Julia Weldon, director of Public Health, said: “A weekend of sun is very welcome and it is very tempting to soak up every second, but it is important to ensure we enjoy it safely.
“High temperatures can be dangerous for vulnerable people including babies, children, elderly people and anyone with an existing medical condition. Others who may be at risk include people with mobility issues, serious mental health problems, those taking certain medications, people who are physically active and people who misuse alcohol or drugs.
“We always ask people to look out for friends, family and neighbours who may be more at risk during extreme winter weather and we’d ask people to do the same during a hot spell. Phone or drop in on people you know might be struggling and just check they have everything they need and are managing to stay well”.

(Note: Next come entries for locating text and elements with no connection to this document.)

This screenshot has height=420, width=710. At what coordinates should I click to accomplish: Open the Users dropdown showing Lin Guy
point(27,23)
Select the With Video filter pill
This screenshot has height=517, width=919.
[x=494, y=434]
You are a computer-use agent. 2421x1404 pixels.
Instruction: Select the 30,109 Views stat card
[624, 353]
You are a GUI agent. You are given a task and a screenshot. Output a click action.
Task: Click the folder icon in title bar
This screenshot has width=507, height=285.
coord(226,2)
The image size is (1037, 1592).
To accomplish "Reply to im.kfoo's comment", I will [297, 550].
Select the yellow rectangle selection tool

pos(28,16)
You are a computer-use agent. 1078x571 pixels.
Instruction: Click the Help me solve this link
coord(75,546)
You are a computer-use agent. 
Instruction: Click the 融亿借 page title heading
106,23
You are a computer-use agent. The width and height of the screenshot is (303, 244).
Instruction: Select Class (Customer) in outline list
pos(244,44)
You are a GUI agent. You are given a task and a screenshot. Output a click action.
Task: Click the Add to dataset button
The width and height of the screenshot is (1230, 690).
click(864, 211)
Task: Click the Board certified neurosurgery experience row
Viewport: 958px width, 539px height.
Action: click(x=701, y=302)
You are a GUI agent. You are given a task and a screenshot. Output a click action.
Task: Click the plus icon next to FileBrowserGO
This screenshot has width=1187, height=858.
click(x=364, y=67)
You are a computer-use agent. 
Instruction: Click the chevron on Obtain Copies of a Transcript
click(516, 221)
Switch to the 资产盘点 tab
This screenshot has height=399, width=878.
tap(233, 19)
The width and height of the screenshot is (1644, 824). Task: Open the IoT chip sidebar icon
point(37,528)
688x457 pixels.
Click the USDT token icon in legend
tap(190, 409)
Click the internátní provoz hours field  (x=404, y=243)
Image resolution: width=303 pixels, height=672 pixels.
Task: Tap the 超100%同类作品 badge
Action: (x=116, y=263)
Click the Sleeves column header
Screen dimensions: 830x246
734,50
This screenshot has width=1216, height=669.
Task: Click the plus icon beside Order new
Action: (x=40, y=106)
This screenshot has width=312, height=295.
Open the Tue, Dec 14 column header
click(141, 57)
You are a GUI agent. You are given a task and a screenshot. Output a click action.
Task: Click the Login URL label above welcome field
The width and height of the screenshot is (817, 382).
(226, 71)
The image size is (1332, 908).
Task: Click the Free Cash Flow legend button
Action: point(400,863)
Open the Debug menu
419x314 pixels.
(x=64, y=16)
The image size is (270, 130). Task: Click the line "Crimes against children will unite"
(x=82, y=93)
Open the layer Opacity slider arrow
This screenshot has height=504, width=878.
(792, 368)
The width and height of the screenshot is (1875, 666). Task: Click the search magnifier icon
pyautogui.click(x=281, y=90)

The consequences of ignoring safety advice can be serious, even for people who are otherwise well – over exposure to the sun can cause heat exhaustion or heat stroke. Symptoms can include a headache, dizziness and confusion, nausea, cramps, fast breathing or pulse and a temperature above 38C.
Here are 5 top tips from health specialists on staying safe in the sun:
1. Stay hydrated
Lots of cool drinks are the way to go – and nothing is more hydrating than water. Check out these recipes for healthy lollies and smoothies you can make yourself and the children at Change 4 Life.
2. Alcohol and sun don’t mix
It can be tempting to plan a boozy barbecue but alcohol and the sun don’t mix. Alcohol is a diuretic and can severely dehydrate you. Non-alcoholic versions keep hydration levels high and are perfect for family barbecues. And no hangover!
3. Stay out of the sun during the hottest part of the day
This is usually 11am-3pm. If you’re outside, stay in the shade and follow our next tips too.
4. Wear sun cream
Don’t even think about going without. Wear a high factor and put plenty on. Don’t forget your face and those hard-to-reach places. Make sure children wear factor 50 and reapply regularly and after they’ve been in water.
5. Cover up
Wear loose-fitting clothes and a hat to protect your skin and head.